Díaz-Balart named three prisoners whom he referred to as "heroes": Maykel Osorbo and Luis Manuel Otero Alcántara, both from the San Isidro Movement, and the teenager Jonathan David Muir Burgos, who is 16 years old.
According to the congressman, the only crime of these three men is "fighting peacefully" and "demanding freedom and the sovereignty of the Cuban people."
Maykel Osorbo, co-author of "Patria y Vida," was arrested in May 2021 and sentenced to nine years in prison; in January 2026, he was transferred to the Kilo 8 maximum-security prison in Pinar del Río.

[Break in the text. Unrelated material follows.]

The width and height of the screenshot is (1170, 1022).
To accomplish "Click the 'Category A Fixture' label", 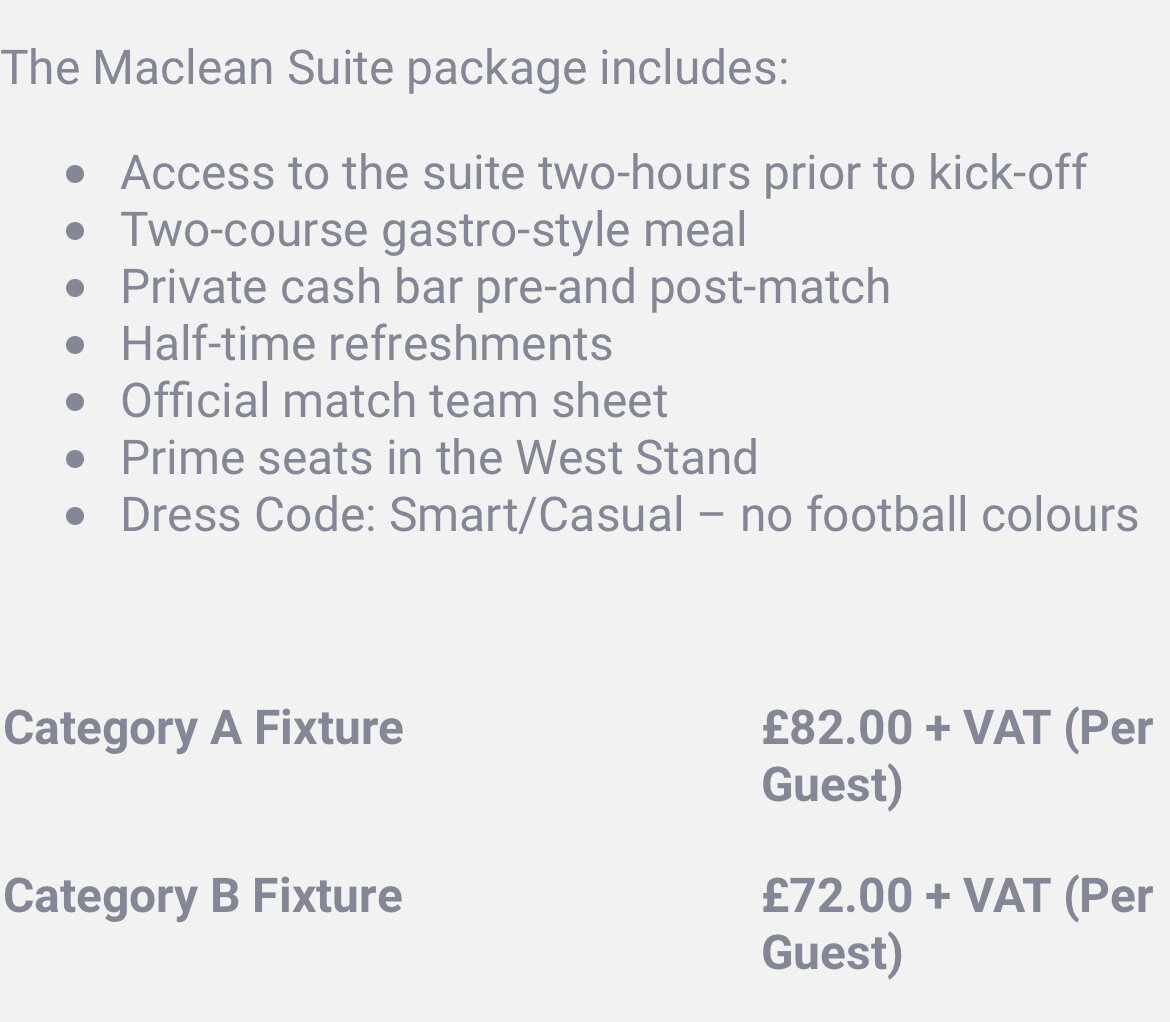I will (203, 728).
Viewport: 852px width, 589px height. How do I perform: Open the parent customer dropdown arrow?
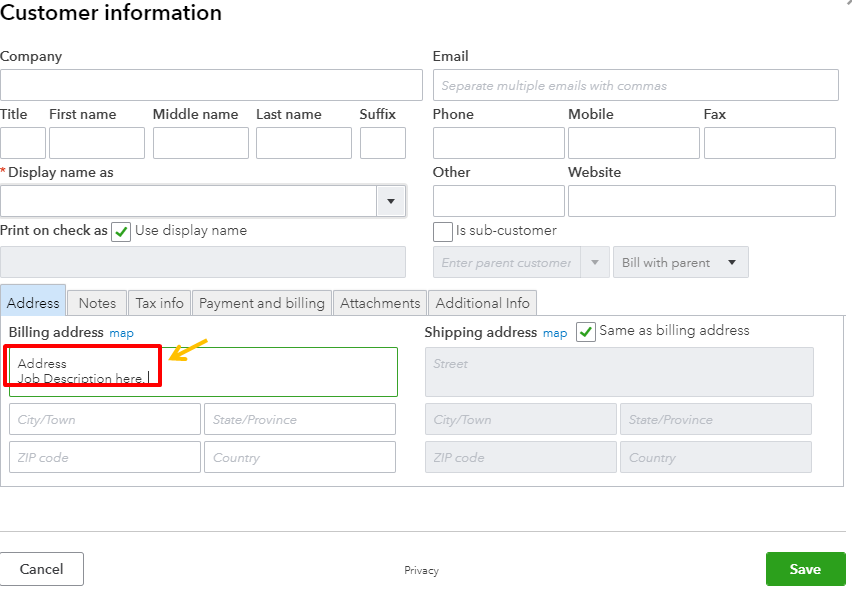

Luis Manuel Otero Alcántara, founder of the San Isidro Movement, was arrested during the 11J protests of 2021 and sentenced to five years; he remains in the Guanajay prison in Artemisa, with his sentence expected to conclude in July 2026.
Jonathan David Muir Burgos was arrested on March 16, 2026, in Morón, Ciego de Ávila, during protests over power outages, charged with "sabotage" and detained in the high-security prison of Canaleta.
The Inter-American Commission on Human Rights granted him protective measures in April 2026 considering that his rights to life, personal integrity, and health are at risk of irreparable harm.
Díaz-Balart has called for the release of the minor multiple times since late April, warning that if anything happens to him, "the Castro regime will be responsible."
The congressman's message is part of a day on May 20 filled with coordinated political actions against the regime.
That same day, four Cuban-American congressmen demanded in the Capitol the formal charges against Raúl Castro for the shooting down of the Brothers to the Rescue planes in 1996, and the Department of Justice announced those federal charges in Miami.
At the same time, Secretary of State Marco Rubio published a video in Spanish in which he offered, on behalf of President Trump, a "new relationship" with Cuba and $100 million in humanitarian aid, conditional on it not being distributed by GAESA, the military-business conglomerate of the regime.
According to the organization Prisoners Defenders, there are over 1,250 documented political prisoners in Cuba as of May 2026.
"We do not forget them. Until all political prisoners are free and until freedom, democracy, and sovereignty return to Cuba, we will continue to fight alongside that brave Cuban people," concluded Díaz-Balart in his message.